Opened 6 years ago

Closed 6 years ago

#29290 closed Bug (wontfix)

Previously squashed migration fails under Python 3 with "multiple leaf nodes" error

Reported by: Ed Morley Owned by: nobody
Component: Migrations Version: 1.11
Severity: Normal Keywords:
Cc: Triage Stage: Unreviewed
Has patch: no Needs documentation: no
Needs tests: no Patch needs improvement: no
Easy pickings: no UI/UX: no

Description

Context

Whilst Django 2.0 / master have dropped support for Python 2, for many existing Python 2.7 projects the common path to the ideal "Django 2 + Python 3" end state will be an interim step of "Django 1.11 + Python 3". As such, it seems in the best interests of making that transition as easy as possible, to reduce the number of people left behind on older Django versions.

STR

  1. Clone testcase-django-squashmigrations-py3compat
  2. mkvirtualenv dj111-py2 -p python2.7
  3. pip install Django==1.11.12
  4. ./manage.py squashmigrations testapp 0002 --noinput
  5. ./manage.py migrate
  6. mkvirtualenv dj111-py3 -p python3.6
  7. pip install Django==1.11.12
  8. ./manage.py migrate

Expected

The migrate command at step 8 completes successfully, or else a less misleading error message shown.

Actual

Step 8 results in:

CommandError: Conflicting migrations detected; multiple leaf nodes in the migration graph:
(0002_some_change, 0001_squashed_0002_some_change in testapp).
To fix them run 'python manage.py makemigrations --merge'

Running the suggested manage.py makemigrations --merge fails too (and it shouldn't be necessary anyway):

Traceback (most recent call last):
  ...
  File ".../django/core/management/commands/makemigrations.py", line 272, in handle_merge
    raise ValueError("Could not find common ancestor of %s" % migration_names)
ValueError: Could not find common ancestor of {'0001_squashed_0002_some_change', '0002_some_change'}

Additional notes

  • If the bytestring prefix (b'...') is removed from the migration names specified in replaces in the generated squashed migration, the migration succeeds.
  • If prior to squashing the migration, from __future__ import unicode_literals is added to settings.py, then the generated migration does not contain bytestring prefixes. Adding to settings.py is necessary since this project uses the default AppConfig rather than a manually specified one.
  • The above was using Python 2.7.14 and Python 3.6.4.
  • Related tickets #25906 and #24949, though they seem broader in scope, and don't reference the misleading "multiple leaf nodes" error specifically (which was one of the most confusing aspects when debugging this).

Thoughts on fixes

  • Ideally the migrate command's graph traversal would coerce all migration names to string before comparing, which would make the above "just work" even on previously created squashed migrations.
  • Alternatively the squashmigration command could coerce the migration names specified in replaces to string before even under Python 2, to ensure the generated migration is correct. However this will still mean existing projects have to make manual edits to existing migrations.
  • It might also be worth adding from __future__ import unicode_literals to the startproject template settings.py to catch cases where people don't point at a custom AppConfig.
  • Failing all of the above, it would be good to make the error message less misleading and/or mention this case explicitly in the docs. Especially since the current docs suggested workaround of adding unicode_literals and re-running makemigrations doesn't work for squashed migrations (it still results in the multiple leaf nodes error unless the squashed migration is hand-edited). Docs in question:

Side note: It's not clear whether an app not having a specified AppConfig is fine, or considered legacy/deprecated. If the latter it would be great to clarify this in the docs, and state the disadvantages or even add a deprecation warning.

Change History (4)

comment:1 by Tim Graham, 6 years ago

As far as I see, your proposals may not have much value for versions other than Django 1.11 which is mostly receiving only security and data loss fixes at this time. At least there's now this ticket to document the problem for anyone who searches for it.

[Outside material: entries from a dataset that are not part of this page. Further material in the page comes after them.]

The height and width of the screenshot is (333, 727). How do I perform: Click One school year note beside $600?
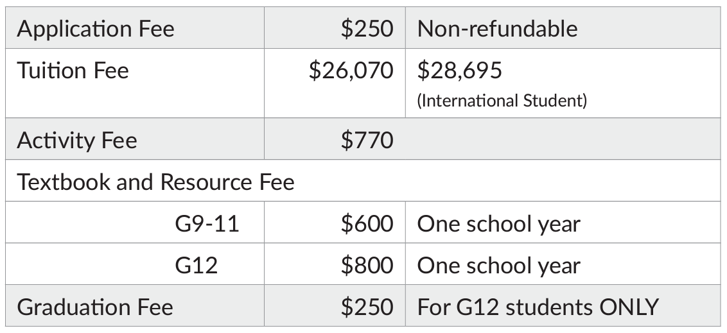pyautogui.click(x=499, y=224)
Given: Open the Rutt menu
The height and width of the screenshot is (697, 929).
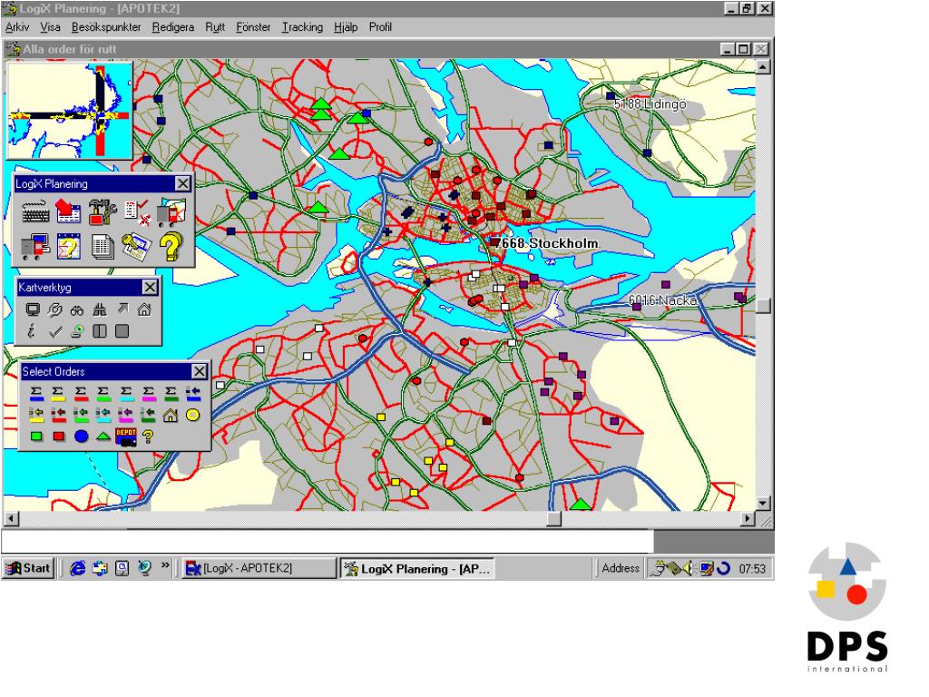Looking at the screenshot, I should (x=215, y=27).
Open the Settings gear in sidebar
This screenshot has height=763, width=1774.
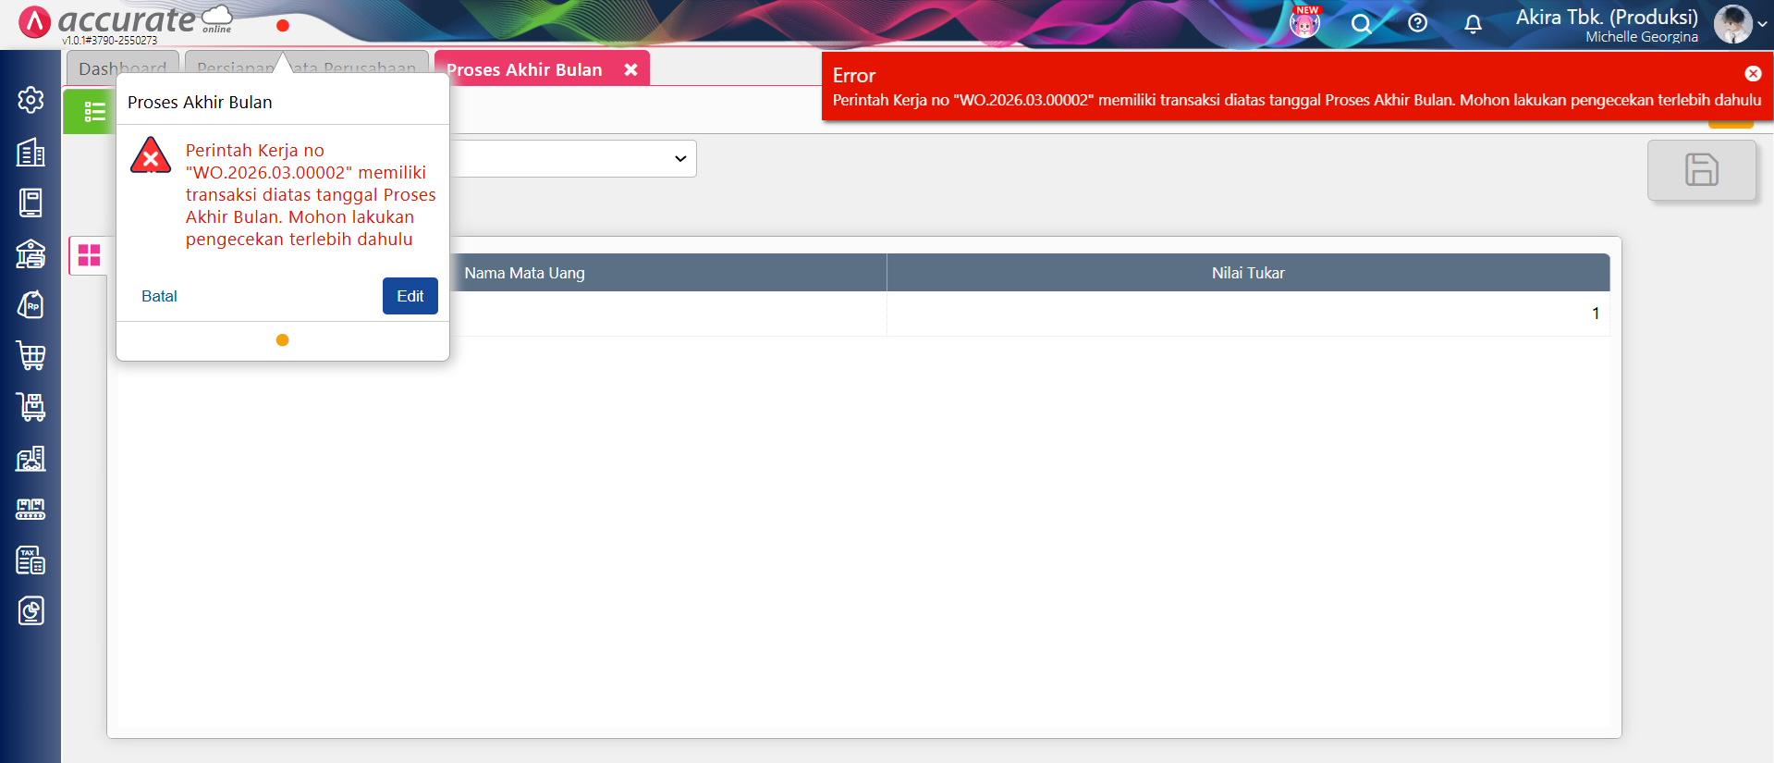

comment:2 by Ed Morley, 6 years ago

Agreed.

Perhaps the best fix would be to update this page to recommend manually removing the bytestring attributes in existing migrations (after adding from __future__ import unicode_literals everywhere) rather than running makemigrations?

comment:3 by Tim Graham, 6 years ago

Generally, we don't update (except for critical fixes) the non-stable versions of the documentation to avoid introducing untranslated text into the translated documentation. I'm not sure if this is worth an exception.

comment:4 by Tim Graham, 6 years ago

Resolution: wontfix
Status: newclosed

I guess I'd be willing to review a documentation patch if you want to provide it.